Выбранный отрывок »

|
Сегодня мало кто помнит, что в 1949 году, в разгар развязанной Сталиным кампании «по борьбе с безродными космополитами», из Черноморского пароходства уволили всех «инородцев» — болгар, греков, поляков, не говоря уже о евреях.
Все это были граждане Советского Союза, выросшие в Одессе, получившие здесь образование, воевавшие с фашистской Германией и награжденные боевыми орденами и медалями. Оставшись без работы, эти моряки стали уезжать в Мурманск, где можно было устроиться на рыболовных судах.
Рыболовный флот Мурманска постоянно пополнялся новыми судами. Их строили для Советского Союза страны, находившиеся после окончания Второй мировой войны под диктатом СССР, — страны так называемого «социалистического лагеря»: Польша, Германская Демократическая Республика, Болгария, Чехословакия и Венгрия.
Капитанов, штурманов, механиков, да и матросов для этого быстро растущего флота, в который, помимо траулеров, добывающих рыбу, входили плавучие рыбоконсервные заводы и рефрижераторы, доставлявшие готовую продукцию в Мурманск, не хватало. Поэтому одесситы, приезжая в Мурманск, несмотря на свое «инородство», были нарасхват.
Плавание на Севере нелегкое. Полгода полярная ночь. И даже летом в белые ночи, когда солнце не садится за горизонт, море накрывают туманы, и стоит зазеваться вахтенному штурману, как судно может натолкнуться на плавучую льдину. А о штормах с ледяными ветрами, сбивающими с ног, что зимой, что летом, и говорить нечего!
Но именно там, в Баренцевом море и в северных широтах Атлантики, и ловятся ценные породы рыб.
Через Мурманск прошли многие одесские моряки, такие, например, как ставшие впоследствии известными на Черном море капитаны В. Ретинский, М. Ландер, В. Рихтер, Б. Кисов и другие, вернувшиеся в Одессу после смерти Сталина. Когда новый глава Советского правительства Н. Хрущев на ХХ съезде КПСС в феврале 1956 года разоблачил сталинские злодеяния, из колымских концлагерей были выпущены тысячи ни в чем не повинных «врагов народа», и все одесситы-«инородцы» снова смогли вернуться в родной город, получив право работать в Черноморском пароходстве.
А пишу все это я потому, что встретил недавно на Дерибасовской старого друга Бориса Гинзбурга, с которым плавал в молодости на пассажирском теплоходе «Львов». Уволенный по причине своей национальности из Черноморского пароходства, он тоже уехал в те годы в Мурманск.

Собранные данные »
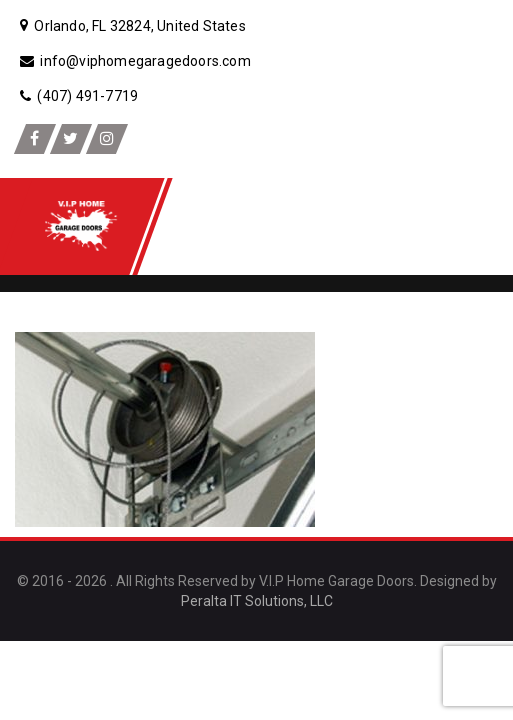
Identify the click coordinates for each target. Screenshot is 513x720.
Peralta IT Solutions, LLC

Задание 1 »
Обнови фрагмент текста об одесских моряках, который начинается со слов «Плавание на Севере» и заканчивается словами «ценные породы рыб.». Замени в нем «Баренцевом море» на «Норвежском море».
Задание 2 »
Перескажи списком абзац текста об одесских моряках, начинающийся словами «Капитанов, штурманов, механиков», и сохрани его главные факты.
Задание 3 »
Продолжи текст об одесских моряках после его последнего предложения.

Ответ 1 »
Плавание на Севере нелегкое. Полгода полярная ночь. И даже летом в белые ночи, когда солнце не садится за горизонт, море накрывают туманы, и стоит зазеваться вахтенному штурману, как судно может натолкнуться на плавучую льдину. А о штормах с ледяными ветрами, сбивающими с ног, что зимой, что летом, и говорить нечего!
Но именно там, в Норвежском море и в северных широтах Атлантики, и ловятся ценные породы рыб.

Ответ 2 »
- Быстро растущему рыболовному флоту Мурманска не хватало капитанов, штурманов, механиков и матросов.
- Кроме траулеров, в этот флот входили плавучие рыбоконсервные заводы и рефрижераторы, которые доставляли готовую продукцию в Мурманск.
- Поэтому одесситы, приезжавшие в Мурманск, были нарасхват, несмотря на свое «инородство».

Ответ 3 »
Борис постарел, как и я, но мы узнали друг друга, обнялись, и, зайдя в ближайшее кафе, каких на Дерибасовской сегодня не счесть, взяли по кружке пива и стали вспоминать прошлое.
Когда мы плавали на «Львове», нам было по девятнадцать лет. Я был мотористом, а Борис матросом. «Львов» ходил из Одессы до Феодосии с заходом в Севастополь и Ялту. Ходил только днем. По ночам стоял в море, потому что выставленный на баке матрос-впередсмотрящий мог не заметить плавающую мину, которых в те первые послевоенные годы в море хватало.
Однажды, стоя на баке с биноклем в руках, Борис заметил такую мину и сообщил на мостик. Это было на подходе к Севастополю. Капитан застопорил ход и дал срочную радиограмму на берег. А вскоре из Севастополя примчался минный тральщик и на наших глазах взорвал мину.
В том же 1949 году, 8 марта, там же, под Севастополем, подорвался на плавающей мине теплоход «Анатолий Серов». 49 человек экипажа погибли. В Одессе на 2-м Христианском кладбище в память о них стоит мемориал с фамилиями всех погибших.
«Львов» был испанским судном. В 1937 году, когда в Испании шла гражданская война, теплоход пришел в Одессу с испанскими детьми. Назывался он тогда «Сиудад де Сарагона». А капитаном теплохода был испанец Мантилья.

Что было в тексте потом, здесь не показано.